» **WORK INSTRUCTIONS**:
Extract and reproduce verbatim the lines of the records starting at the line containing "The width and height of the screenshot is (724, 1566)." and ending at the line containing "will [x=133, y=206].", including both of those lines and nothing else.

» **GIVEN INFORMATION**:

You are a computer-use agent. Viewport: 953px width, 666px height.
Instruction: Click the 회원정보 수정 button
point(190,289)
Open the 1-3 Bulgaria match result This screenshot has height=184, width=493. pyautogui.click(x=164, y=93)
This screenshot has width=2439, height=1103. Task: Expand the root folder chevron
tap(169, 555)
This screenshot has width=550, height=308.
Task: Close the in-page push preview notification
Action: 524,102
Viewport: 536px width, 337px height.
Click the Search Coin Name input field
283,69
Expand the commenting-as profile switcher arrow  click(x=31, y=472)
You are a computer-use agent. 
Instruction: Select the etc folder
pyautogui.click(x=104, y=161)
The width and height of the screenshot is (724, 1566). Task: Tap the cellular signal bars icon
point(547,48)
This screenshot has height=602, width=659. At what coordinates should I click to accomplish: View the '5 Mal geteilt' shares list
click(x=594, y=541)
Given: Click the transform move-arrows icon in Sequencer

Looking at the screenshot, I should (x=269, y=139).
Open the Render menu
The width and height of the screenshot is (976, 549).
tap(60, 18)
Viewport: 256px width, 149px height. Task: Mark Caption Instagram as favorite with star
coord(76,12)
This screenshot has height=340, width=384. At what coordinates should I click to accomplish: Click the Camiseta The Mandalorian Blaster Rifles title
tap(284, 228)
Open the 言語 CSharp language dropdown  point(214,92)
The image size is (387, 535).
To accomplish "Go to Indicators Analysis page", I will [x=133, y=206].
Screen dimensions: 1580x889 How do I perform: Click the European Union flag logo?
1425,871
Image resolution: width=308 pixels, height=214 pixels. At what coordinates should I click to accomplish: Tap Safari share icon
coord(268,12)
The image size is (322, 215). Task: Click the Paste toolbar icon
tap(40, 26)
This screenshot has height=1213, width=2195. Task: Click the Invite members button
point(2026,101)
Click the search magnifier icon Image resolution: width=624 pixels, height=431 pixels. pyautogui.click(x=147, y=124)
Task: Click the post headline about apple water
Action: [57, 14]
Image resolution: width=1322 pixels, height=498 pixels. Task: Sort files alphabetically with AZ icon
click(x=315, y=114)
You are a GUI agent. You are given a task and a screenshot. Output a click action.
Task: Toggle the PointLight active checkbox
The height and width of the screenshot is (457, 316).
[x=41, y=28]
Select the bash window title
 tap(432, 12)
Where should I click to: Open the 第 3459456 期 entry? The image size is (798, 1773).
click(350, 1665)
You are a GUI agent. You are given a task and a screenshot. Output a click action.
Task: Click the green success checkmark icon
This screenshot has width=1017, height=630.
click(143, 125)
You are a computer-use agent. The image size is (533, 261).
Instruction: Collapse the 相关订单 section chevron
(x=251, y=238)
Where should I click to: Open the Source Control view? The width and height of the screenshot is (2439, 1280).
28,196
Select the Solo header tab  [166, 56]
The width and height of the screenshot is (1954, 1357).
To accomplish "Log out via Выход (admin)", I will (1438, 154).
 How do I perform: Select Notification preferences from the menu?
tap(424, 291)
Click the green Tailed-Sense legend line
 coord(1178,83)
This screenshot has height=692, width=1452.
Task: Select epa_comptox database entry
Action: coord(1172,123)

» **SOLUTION**:
The width and height of the screenshot is (724, 1566). Task: Tap the cellular signal bars icon
point(547,48)
This screenshot has height=602, width=659. At what coordinates should I click to accomplish: View the '5 Mal geteilt' shares list
click(x=594, y=541)
Given: Click the transform move-arrows icon in Sequencer

Looking at the screenshot, I should (x=269, y=139).
Open the Render menu
The width and height of the screenshot is (976, 549).
tap(60, 18)
Viewport: 256px width, 149px height. Task: Mark Caption Instagram as favorite with star
coord(76,12)
This screenshot has height=340, width=384. At what coordinates should I click to accomplish: Click the Camiseta The Mandalorian Blaster Rifles title
tap(284, 228)
Open the 言語 CSharp language dropdown  point(214,92)
The image size is (387, 535).
To accomplish "Go to Indicators Analysis page", I will [x=133, y=206].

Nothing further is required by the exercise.